War is brutal and brutality comprises gory carnage, senseless battles and its psychological dimensions. However, the evergreeen classic of David Lean The Bridge on the River Kwai, while highlighting the psychological dimensions of brutality, also shows the resilience of the human spirit as well as its complexities. One is left wondering if participation in World War II not only psychologically brutalised all those who took part in the Great War but also, if it simultaneously uplifted them.
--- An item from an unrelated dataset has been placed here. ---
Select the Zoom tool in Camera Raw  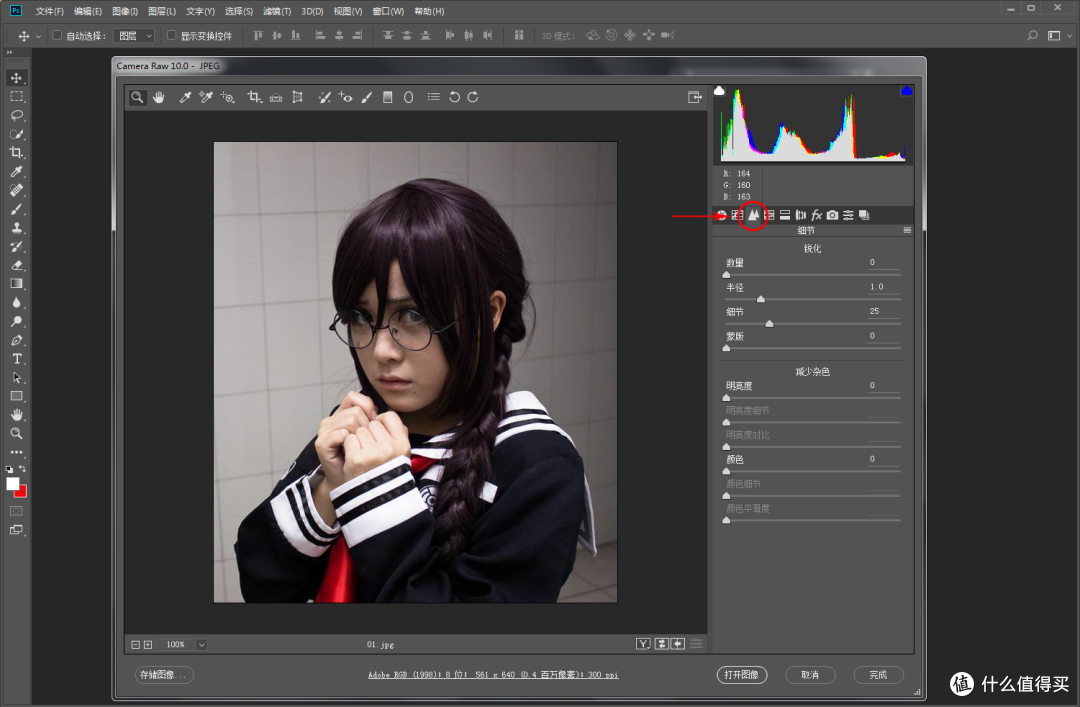pos(137,97)
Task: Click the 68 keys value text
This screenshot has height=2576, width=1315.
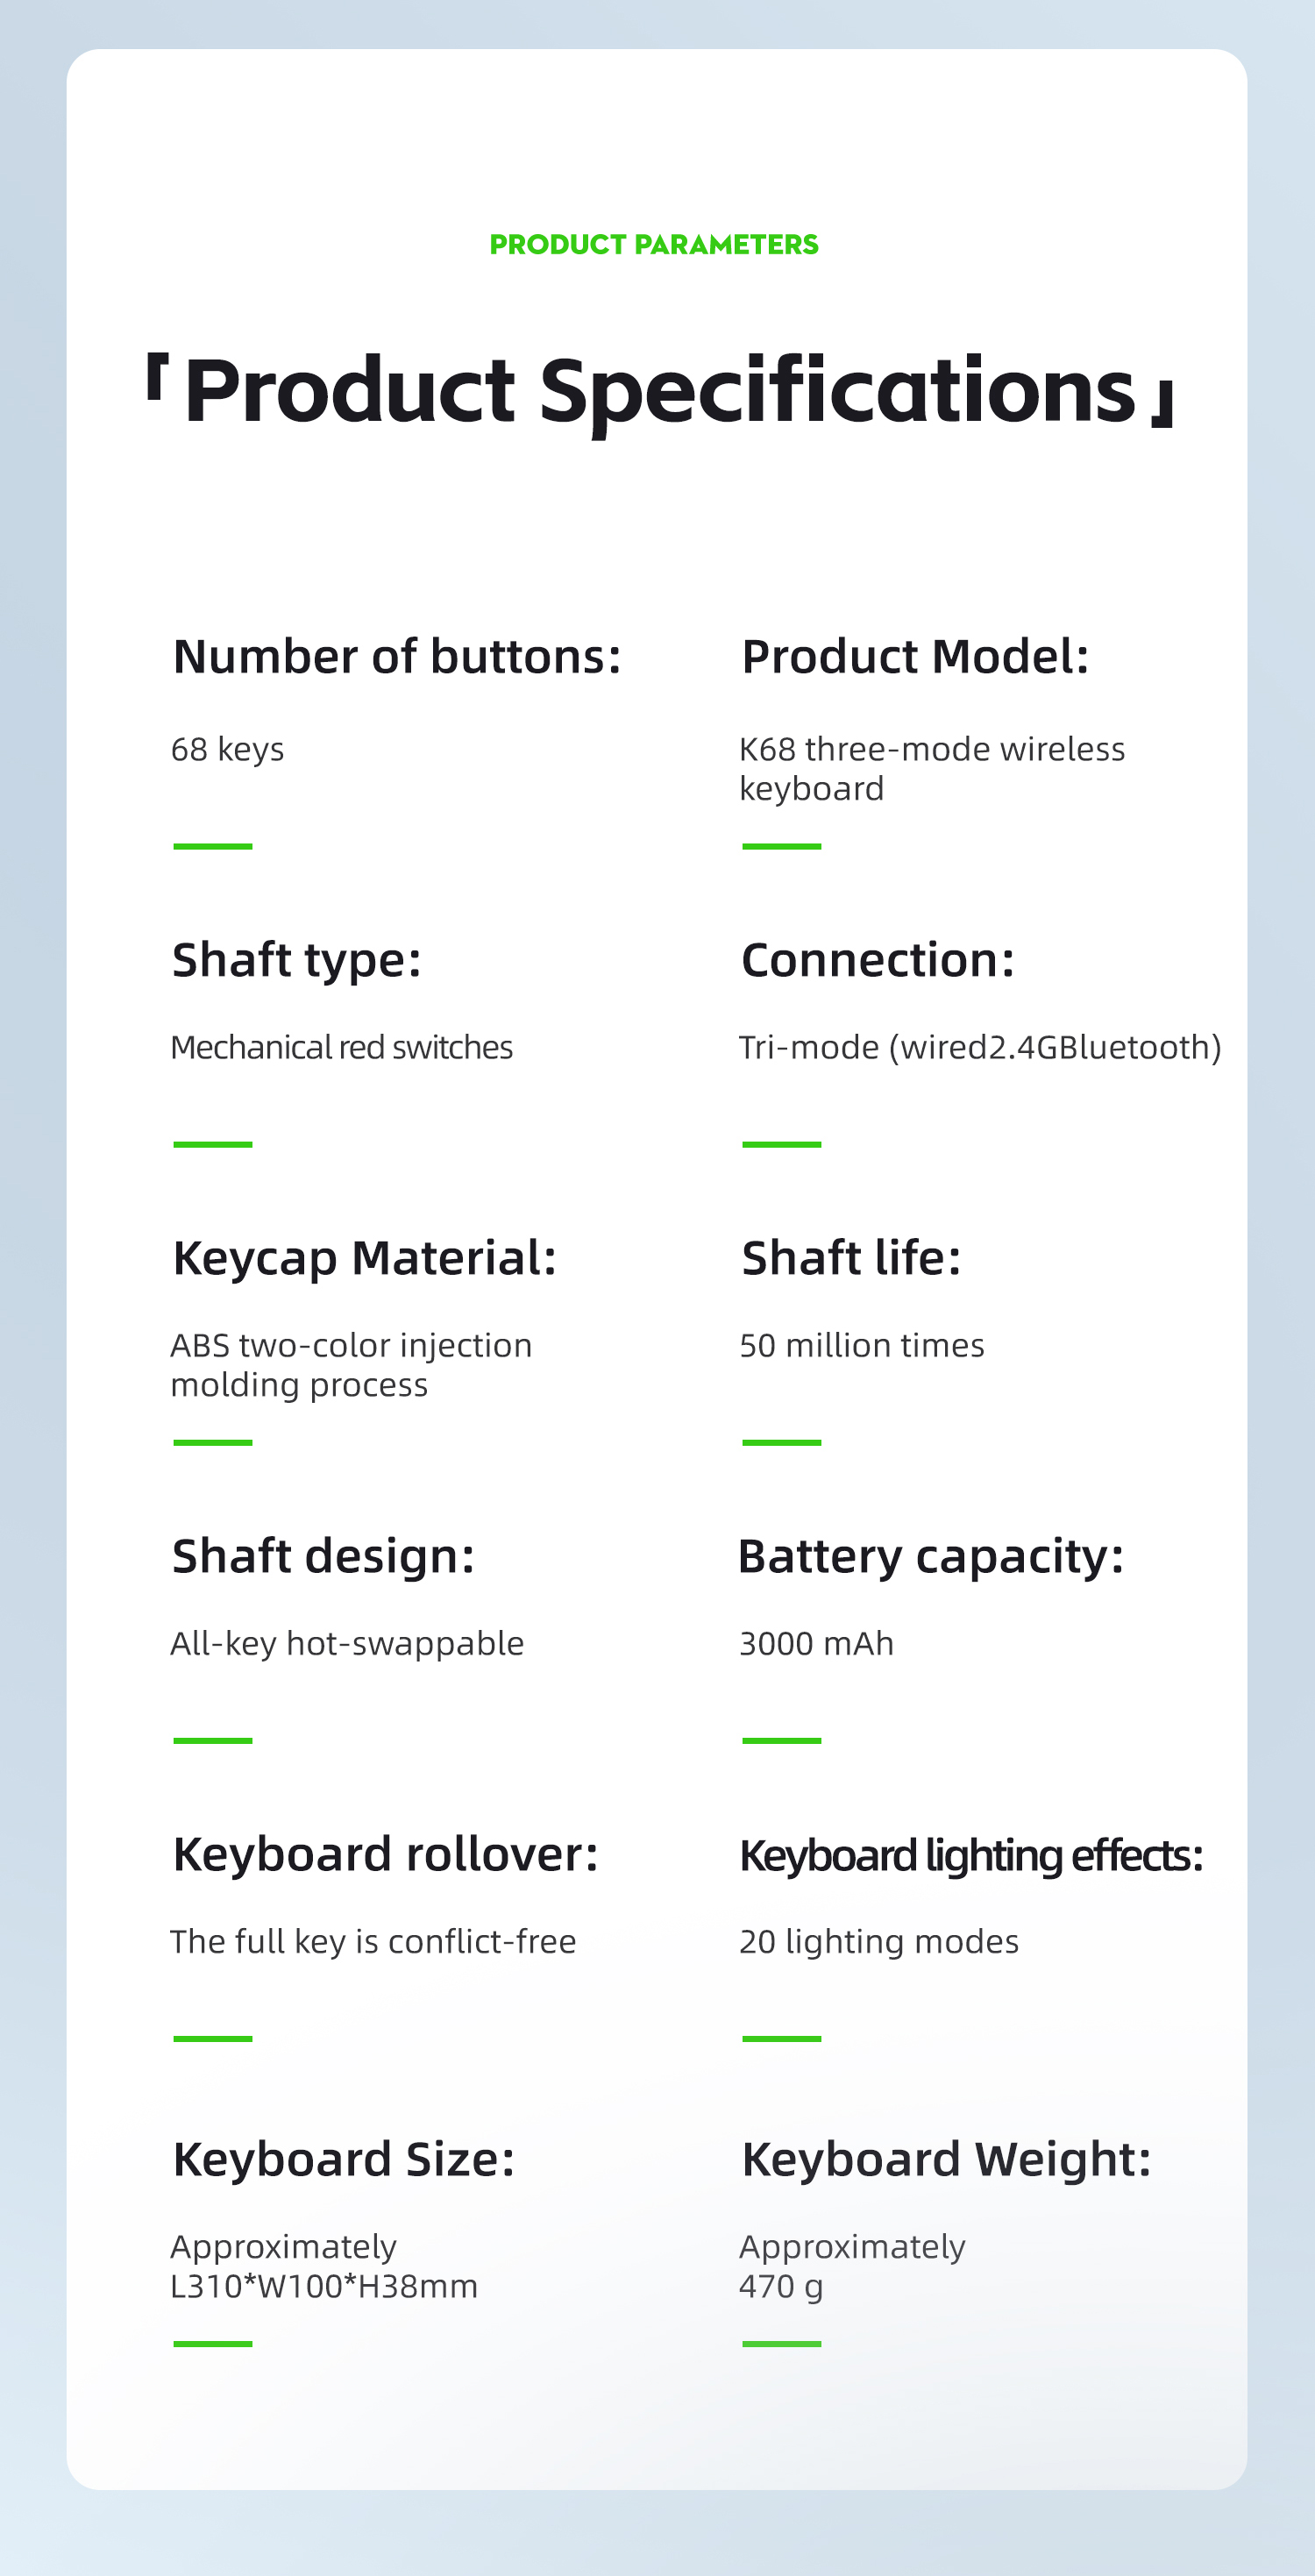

Focusing on how individuals can play a major role in a war, nothing prepares the group of British officers and soldiers who are held as POWs by the Japanese that even the officers will be asked to pitch in for the construction of a bridge across the River Kwai. The film set in wartime Burma (now Myanmar) is the scene for an almighty tussle between two equally crazy, power-obsessed commanding officers. In the middle of the steaming jungle, Col. Nicholson (Alec Guinness) leads his men into Prison Camp 16 and the command of Col. Saito (Sessue Hayakawa). Their task is to build a bridge across the River Kwai for the Japanese with the completion date set in the near future. Sardonically observed by long-term inmate Shears (William Holden), an American sailor, Nicholson tries to apply his rules of conduct to Saito.

His major point is that officers aren’t expected to carry out manual work, under the Geneva Convention.

Saito points out they are his prisoners and will do as he tells them. His main reason of worry is that if the bridge isn’t finished on time he will have to commit hari-kari and somehow or the other he has to meet completion deadline. And he is a desperate man.

Subsequently, a tense stand-off occurs between the two officers.

The British troops leave to start work while the officers stay behind, roasting in the boiling sun under the gaze of a machine-gun. Saito won’t lose face and back down while Nicholson refuses to compromise his code of conduct, which is why the British officers end up in the ‘ovens’ - small, corrugated iron boxes which sit in the midday heat.

The face-off between the two officers shows that how men can grimly hang onto military discipline and pride in their units as a way of clinging to sanity. By the end of Kwai..., the viewer is not interested in knowing which side won, the Allies or the Japs, he/she wants to know how individual characters can behave in a crisis.

And this 1957 masterpiece best reflects it.